From Britain with Love: NEDS

The 1970’s were a decade of malaise and recession for the United Kingdom. Economic conditions were particularly bad in Scotland. For the uneducated and unskilled youth, the outlook was downright bleak. Young John McGill joins their delinquent ranks in Peter Mullan’s NEDS, which screens today as part of the From Britain with Love touring showcase at the IFC Center.

McGill was studious lad with aspirations of a journalism career in America. Perversely, his own teachers do their concerted best to stifle his ambition and self-esteem. Though he plugs away for a while, peer pressure finishes the job started by the leveling educational system. Eventually acquiescing to social realities, McGill seeks acceptance amongst the semi-organized gangs of NEDs, Non-Educated Delinquents. Of course, he hardly gets any positive reinforcement at home, but at least his absent elder brother Benny’s street cred greases his entrée into the hooligan life.

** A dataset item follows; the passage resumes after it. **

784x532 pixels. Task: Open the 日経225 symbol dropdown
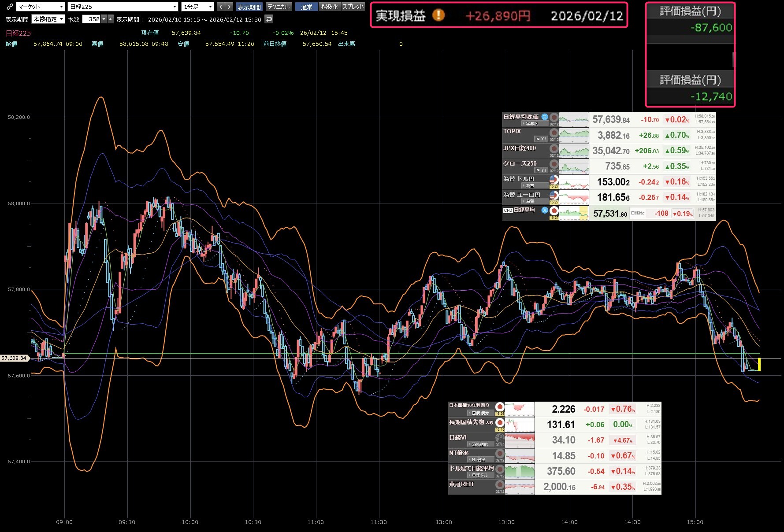123,7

NEDS is a tragic film about the sheer waste of not just McGill’s potential but that of his contemporaries. It is a story very much of it time and place, where social mobility was discouraged from below just as much as from above (if not more so). Still, its inclusion in a showcase of British cinema (featuring the Union Jack in its logo) might be a tad controversial for many Scots, including the majority Scottish National Party.

Be that as it may, NEDS creates a strong sense of depressed 1970’s Glasgow with seamless period detail. While the “husky” Conor McCarron must be dashed big for fourteen, he is convincingly sullen and resentful. However, Mullan himself leaves the film’s most indelible impression as McGill alcoholic father. An abusive and broken man, his turn as the senior McGill is not a pretty picture, but it is a very human one.

Despite the fine performances (as characters who often seem as if they would be at home in Frederick Wiseman social welfare documentary), NEDS largely covers familiar ground. Mullan (currently best known for directing The Magdalene Sisters and his lead performance in Ken Loach’s My Name is Joe, but soon to be seen in Deathly Hollows part two) can definitely stage a rumble, but there are no surprises to be found in his naturalistic amorality tale.

Essentially, viewers will probably take away from NEDS just how badly the UK needed a middle class green grocer’s daughter to take the reins of government in 1979 (though one supposes this was hardly the intention). Respectable but never extraordinary, NEDS screens tonight (6/23) at the IFC Center and next Saturday (7/2) at the Howard Gilman Theater in the brand new and shiny Elinor Bunin Munroe Film Center.